Os funcionários que estão em greve desempenham funções essenciais em diversas áreas, como bibliotecas, rádios, cantinas e hospitais universitários. As principais reivindicações incluem o cumprimento de um acordo que garantiria melhorias para aposentados e a redução da jornada de trabalho de 40 horas semanais para 30 horas. Além disso, os trabalhadores dos hospitais universitários exigem a regulamentação do plantão de 12×60, que consiste em 12 horas de trabalho seguidas por 60 horas de descanso, o que totaliza cerca de 10 a 11 plantões mensais.
Em uma mobilização significativa, ocorreu no dia 15 de março a “Marcha da Classe Trabalhadora”, organizada pelo Comando Nacional de Greve (CNG) da Fasubra. Esse evento não apenas abordou as questões específicas da categoria, mas também incluiu a luta por mudanças na legislação trabalhista no setor privado, especialmente no que diz respeito ao fim da escala 6×1. Uma proposta de emenda à Constituição (PEC) relacionada a essa pauta está atualmente em tramitação na Comissão de Constituição e Justiça (CCJ) da Câmara dos Deputados, sob a relatoria do deputado federal Paulo Azi (União-BA).
Outro ponto importante das reivindicações é o pedido para que o presidente Lula regulamente o Reconhecimento de Saberes e Competências (RSC), que é um benefício financeiro baseado na experiência e qualificação profissional dos trabalhadores. Essa regulamentação é vista como essencial para a valorização do trabalho e das competências adquiridas ao longo da carreira.
A situação das universidades federais e a mobilização dos trabalhadores técnico-administrativos refletem um cenário de insatisfação com as condições de trabalho e a necessidade de melhorias significativas nas políticas públicas relacionadas à educação e à gestão dos recursos humanos nas instituições de ensino superior. A Fasubra, representando esses trabalhadores, busca pressionar o governo e as instituições para que atendam às suas reivindicações, que visam não apenas a melhoria das condições de trabalho, mas também o fortalecimento da educação pública no Brasil.
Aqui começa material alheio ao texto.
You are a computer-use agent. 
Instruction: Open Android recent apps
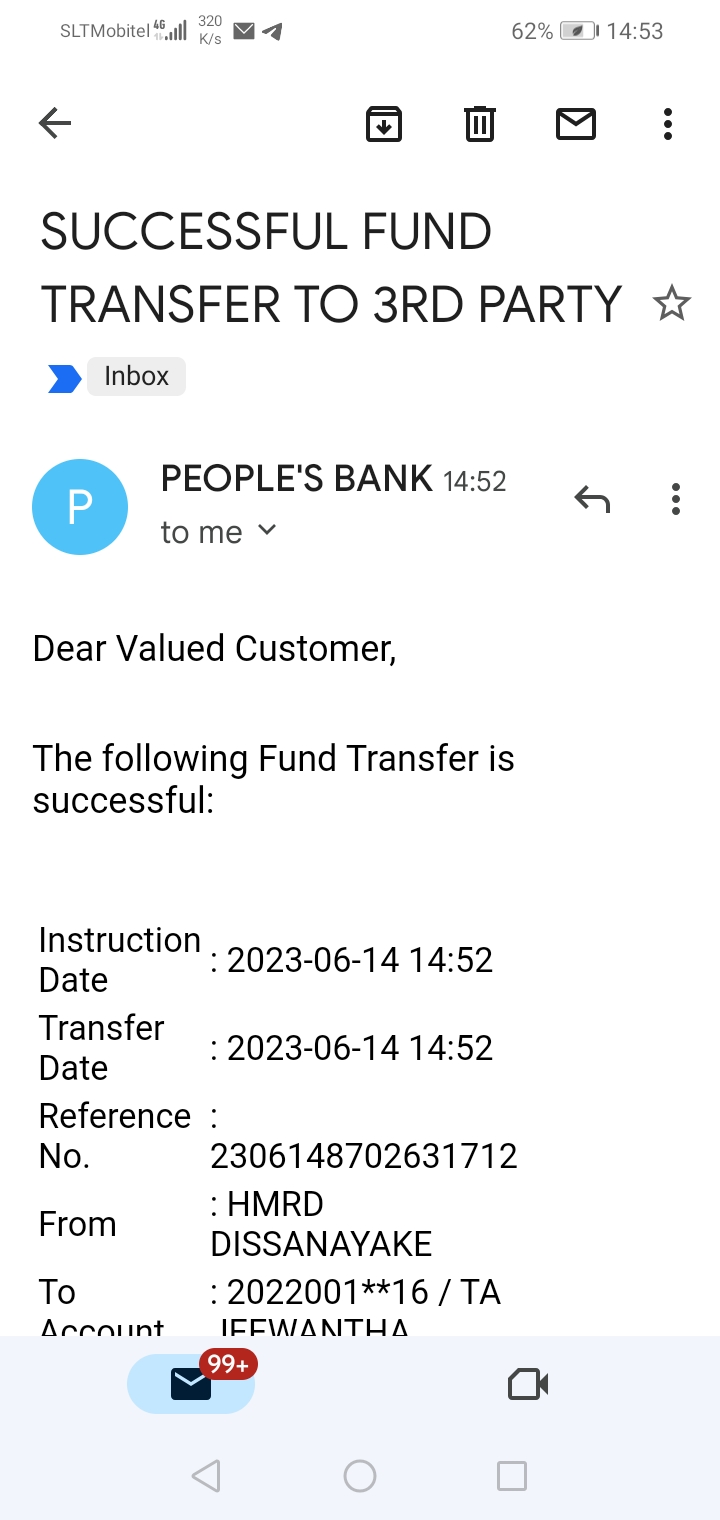click(x=511, y=1476)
Os Ministérios da Educação e da Gestão e Inovação em Serviços Públicos foram contatados pela Gazeta do Povo, que aguarda manifestações oficiais sobre a situação atual e as reivindicações dos grevistas. A continuidade das mobilizações nas universidades federais evidencia a importância do diálogo entre as instituições de ensino e seus funcionários, em busca de soluções que atendam às demandas dos trabalhadores e garantam a qualidade dos serviços prestados.